Your objective: Rewrite the data below as a numbered list, leaving out blank lines.

=== Data for the task ===

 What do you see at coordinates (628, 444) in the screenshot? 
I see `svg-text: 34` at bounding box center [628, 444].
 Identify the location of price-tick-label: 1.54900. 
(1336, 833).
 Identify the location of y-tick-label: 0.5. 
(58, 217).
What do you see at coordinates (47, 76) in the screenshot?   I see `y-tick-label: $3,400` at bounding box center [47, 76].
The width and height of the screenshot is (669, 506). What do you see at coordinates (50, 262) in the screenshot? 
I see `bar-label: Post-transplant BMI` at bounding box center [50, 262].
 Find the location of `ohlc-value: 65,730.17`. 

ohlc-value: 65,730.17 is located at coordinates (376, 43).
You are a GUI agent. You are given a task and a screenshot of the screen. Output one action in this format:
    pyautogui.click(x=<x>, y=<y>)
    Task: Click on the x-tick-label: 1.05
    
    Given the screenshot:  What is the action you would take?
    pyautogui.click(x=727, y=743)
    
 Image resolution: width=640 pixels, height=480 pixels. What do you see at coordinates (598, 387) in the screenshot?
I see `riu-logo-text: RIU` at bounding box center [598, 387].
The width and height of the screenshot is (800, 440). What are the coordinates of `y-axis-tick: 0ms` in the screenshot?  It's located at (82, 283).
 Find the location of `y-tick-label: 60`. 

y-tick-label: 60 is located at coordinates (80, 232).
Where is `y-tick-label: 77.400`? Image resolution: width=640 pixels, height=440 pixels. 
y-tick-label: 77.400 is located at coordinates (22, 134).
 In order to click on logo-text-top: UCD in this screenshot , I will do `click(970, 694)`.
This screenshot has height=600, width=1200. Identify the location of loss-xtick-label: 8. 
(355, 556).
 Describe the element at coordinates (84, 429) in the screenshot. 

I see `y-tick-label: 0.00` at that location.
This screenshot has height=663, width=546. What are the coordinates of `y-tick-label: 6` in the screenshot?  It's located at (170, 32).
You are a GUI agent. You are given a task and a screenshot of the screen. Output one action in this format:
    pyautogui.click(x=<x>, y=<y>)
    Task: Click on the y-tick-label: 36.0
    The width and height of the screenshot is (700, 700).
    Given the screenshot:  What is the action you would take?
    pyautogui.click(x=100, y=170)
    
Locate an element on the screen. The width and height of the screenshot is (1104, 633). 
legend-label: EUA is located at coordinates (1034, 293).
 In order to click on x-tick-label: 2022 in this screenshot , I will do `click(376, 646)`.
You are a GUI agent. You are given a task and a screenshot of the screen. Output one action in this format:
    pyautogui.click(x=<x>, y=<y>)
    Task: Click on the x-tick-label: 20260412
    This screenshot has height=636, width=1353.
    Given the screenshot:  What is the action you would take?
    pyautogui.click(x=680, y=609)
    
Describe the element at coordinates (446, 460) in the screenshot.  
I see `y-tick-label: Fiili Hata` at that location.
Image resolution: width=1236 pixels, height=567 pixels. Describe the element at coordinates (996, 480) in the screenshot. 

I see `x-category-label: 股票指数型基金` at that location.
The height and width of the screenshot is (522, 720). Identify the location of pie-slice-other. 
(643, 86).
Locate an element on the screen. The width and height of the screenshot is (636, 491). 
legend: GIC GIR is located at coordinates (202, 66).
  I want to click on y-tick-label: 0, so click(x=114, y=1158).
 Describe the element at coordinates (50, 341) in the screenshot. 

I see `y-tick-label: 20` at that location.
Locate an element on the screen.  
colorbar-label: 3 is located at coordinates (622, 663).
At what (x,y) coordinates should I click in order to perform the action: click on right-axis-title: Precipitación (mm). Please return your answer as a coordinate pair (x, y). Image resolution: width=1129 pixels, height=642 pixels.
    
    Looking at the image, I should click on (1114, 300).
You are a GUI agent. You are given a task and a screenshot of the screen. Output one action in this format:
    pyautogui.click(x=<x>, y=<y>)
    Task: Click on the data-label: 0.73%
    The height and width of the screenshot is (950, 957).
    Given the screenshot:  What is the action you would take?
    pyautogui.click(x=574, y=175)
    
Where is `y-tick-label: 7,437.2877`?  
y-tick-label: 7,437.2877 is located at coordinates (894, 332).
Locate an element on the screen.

===

Answer for the task:
1.  What do you see at coordinates (628, 444) in the screenshot? 
2. I see `svg-text: 34` at bounding box center [628, 444].
3.  Identify the location of price-tick-label: 1.54900. 
4. (1336, 833).
5.  Identify the location of y-tick-label: 0.5. 
6. (58, 217).
7. What do you see at coordinates (47, 76) in the screenshot?   I see `y-tick-label: $3,400` at bounding box center [47, 76].
8. The width and height of the screenshot is (669, 506). What do you see at coordinates (50, 262) in the screenshot? 
9. I see `bar-label: Post-transplant BMI` at bounding box center [50, 262].
10.  Find the location of `ohlc-value: 65,730.17`. 
11. ohlc-value: 65,730.17 is located at coordinates (376, 43).
12. You are a GUI agent. You are given a task and a screenshot of the screen. Output one action in this format:
13.     pyautogui.click(x=<x>, y=<y>)
14.     Task: Click on the x-tick-label: 1.05
15.     Given the screenshot:  What is the action you would take?
16.     pyautogui.click(x=727, y=743)
17.  Image resolution: width=640 pixels, height=480 pixels. What do you see at coordinates (598, 387) in the screenshot?
18. I see `riu-logo-text: RIU` at bounding box center [598, 387].
19. The width and height of the screenshot is (800, 440). What are the coordinates of `y-axis-tick: 0ms` in the screenshot?  It's located at (82, 283).
20.  Find the location of `y-tick-label: 60`. 
21. y-tick-label: 60 is located at coordinates (80, 232).
22. Where is `y-tick-label: 77.400`? Image resolution: width=640 pixels, height=440 pixels. 
23. y-tick-label: 77.400 is located at coordinates (22, 134).
24.  In order to click on logo-text-top: UCD in this screenshot , I will do `click(970, 694)`.
25. This screenshot has height=600, width=1200. Identify the location of loss-xtick-label: 8. 
26. (355, 556).
27.  Describe the element at coordinates (84, 429) in the screenshot. 
28. I see `y-tick-label: 0.00` at that location.
29. This screenshot has height=663, width=546. What are the coordinates of `y-tick-label: 6` in the screenshot?  It's located at (170, 32).
30. You are a GUI agent. You are given a task and a screenshot of the screen. Output one action in this format:
31.     pyautogui.click(x=<x>, y=<y>)
32.     Task: Click on the y-tick-label: 36.0
33.     The width and height of the screenshot is (700, 700).
34.     Given the screenshot:  What is the action you would take?
35.     pyautogui.click(x=100, y=170)
36. Locate an element on the screen. The width and height of the screenshot is (1104, 633). 
37. legend-label: EUA is located at coordinates (1034, 293).
38.  In order to click on x-tick-label: 2022 in this screenshot , I will do `click(376, 646)`.
39. You are a GUI agent. You are given a task and a screenshot of the screen. Output one action in this format:
40.     pyautogui.click(x=<x>, y=<y>)
41.     Task: Click on the x-tick-label: 20260412
42.     This screenshot has height=636, width=1353.
43.     Given the screenshot:  What is the action you would take?
44.     pyautogui.click(x=680, y=609)
45. Describe the element at coordinates (446, 460) in the screenshot.  
46. I see `y-tick-label: Fiili Hata` at that location.
47. Image resolution: width=1236 pixels, height=567 pixels. Describe the element at coordinates (996, 480) in the screenshot. 
48. I see `x-category-label: 股票指数型基金` at that location.
49. The height and width of the screenshot is (522, 720). Identify the location of pie-slice-other. 
50. (643, 86).
51. Locate an element on the screen. The width and height of the screenshot is (636, 491). 
52. legend: GIC GIR is located at coordinates (202, 66).
53.   I want to click on y-tick-label: 0, so click(x=114, y=1158).
54.  Describe the element at coordinates (50, 341) in the screenshot. 
55. I see `y-tick-label: 20` at that location.
56. Locate an element on the screen.  
57. colorbar-label: 3 is located at coordinates (622, 663).
58. At what (x,y) coordinates should I click in order to perform the action: click on right-axis-title: Precipitación (mm). Please return your answer as a coordinate pair (x, y). Image resolution: width=1129 pixels, height=642 pixels.
59.     Looking at the image, I should click on (1114, 300).
60. You are a GUI agent. You are given a task and a screenshot of the screen. Output one action in this format:
61.     pyautogui.click(x=<x>, y=<y>)
62.     Task: Click on the data-label: 0.73%
63.     The height and width of the screenshot is (950, 957).
64.     Given the screenshot:  What is the action you would take?
65.     pyautogui.click(x=574, y=175)
66. Where is `y-tick-label: 7,437.2877`?  
67. y-tick-label: 7,437.2877 is located at coordinates (894, 332).
68. Locate an element on the screen.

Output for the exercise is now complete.